RigCraft
Field notebookAttach a part to anything that's already moving. Find the hooks automatically. Give the part real steel, real copper, real aluminum foil — and watch it hold the bend.
Attach anything to anything that's already moving
Every existing ObjectKit scene is a flat list of parts with absolute transforms — no parent/child hierarchy, no sockets, no attachment concept at all. RigCraft's attachment layer adds one: a part's world transform is its parent segment's own animated transform, composed with a local offset the part carries around forever after.
- Freehand — any offset, including one that floats well clear of the parent's surface. Nothing requires the meshes to touch.
- Snap rings — N parts spaced evenly around a limb's circumference, generated, not placed by hand.

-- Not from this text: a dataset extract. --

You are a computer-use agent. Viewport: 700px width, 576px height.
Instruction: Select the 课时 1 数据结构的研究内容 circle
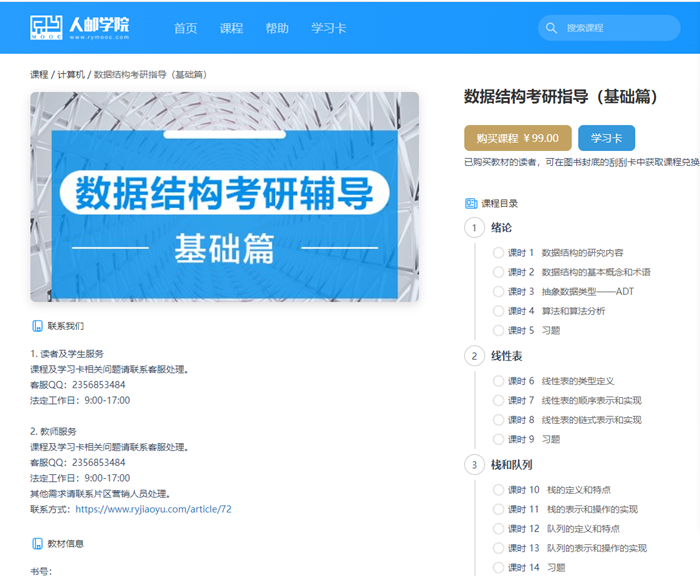pos(498,253)
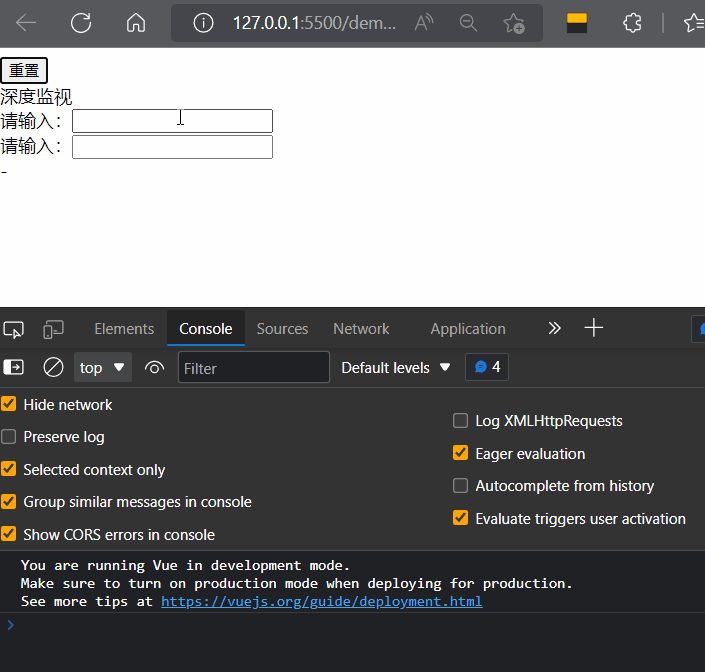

- Zero changes to ObjectKit itself — the whole mechanism bakes a world matrix into a part's own vertices before handing it to the existing scene, so nothing about an already-shipped animation changes underneath it.
Find the moving parts without reading a line of gait math
Every animated clip in the catalog shares one shape: a pure function from phase to a scene of parts. Sample the same clip at twenty phases and diff each part's position and rotation across the samples — the parts that barely move are scaffolding, the parts that swing far are the real attachment points. No per-creature rig math required.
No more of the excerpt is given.